I set out to make Peach Pit Jelly.

I had 4 quarts of peach pits/peels/bruised scraps...lots of bruised scraps...tons of bruised scraps, which stayed overnight in the fridge.

The next day I brought them to a boil for 30 mins and let sit covered for about 10 hrs.

Since I didn't have cheese cloth or jelly bag or even a suitable scrap of material I could use for straining, I used my sieve to strain the juice out of the pits/peels/scraps. The juice was pretty dark too.

Then I put 3 cups of the juice in a pot
Added 1 pkg of pectin
Brought to a boil and added 3 cups of sugar
When the mystery mixture sheeted off my spoon, I de-scummed and then jarred up.

It looks way darker than a picture I saw of peach jelly - looks more like peach honey or peach butter maybe?

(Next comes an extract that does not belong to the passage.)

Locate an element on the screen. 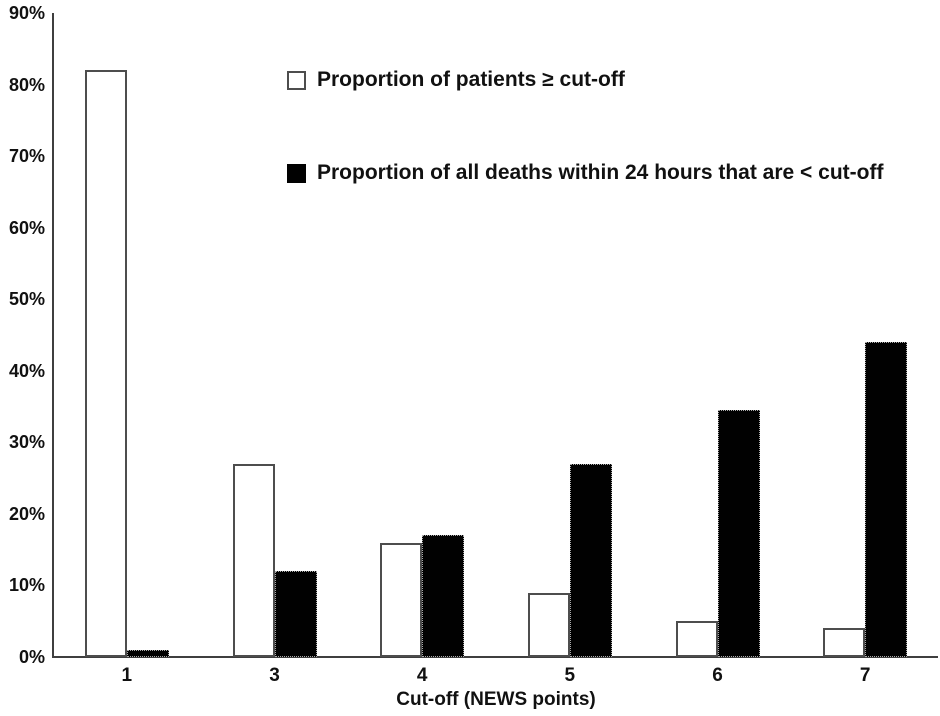 This screenshot has height=716, width=940. y-axis-line is located at coordinates (53, 336).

Can anyone tell me what the heck I've created?:smack

UPDATE: While the jars were in the water bath canner, I started cleaning up my mess in the kitchen. The pot I was using to cook the "jelly" actually had jelly in it! It's very sweet - but oh so good just the same. I thought peach jelly was supposed to be much lighter in color? Oh well, I'm gonna eat it anyway! lol


----------



## Rocktown Gal (Feb 19, 2008)

Anti darkening agent like lemon juice. Or commercially prepared anti darkening agent.


----------



## Belfrybat (Feb 21, 2003)

Since you used the skins, the jelly will be darker. Also the fruit probably darkened while it sat. Don't worry about the colour - just enjoy the intense flavour that the skins and peaches will give the jelly.


----------



## Feisty Farm (Apr 10, 2012)

My peach pit jelly is a very dark orange color, and is very sweet. I enjoy it  I think you did it just right!


----------



## imthedude (Jun 7, 2011)

this sounds exactly like how my MIL makes her peach jelly, and man is it good. i love it, even though it is darker than i have seen peach jelly in the past. tasty stuff.


----------



## Danaus29 (Sep 12, 2005)

You ruined it. Send it to me and I'll take care of it for you.


----------



## Pam in KY (Jul 26, 2011)

Danaus29 said:


> You ruined it. Send it to me and I'll take care of it for you.


:hysterical: 

Actually if my son doesn't get a brandy hole dug tomorrow I'll be making some more jelly.


----------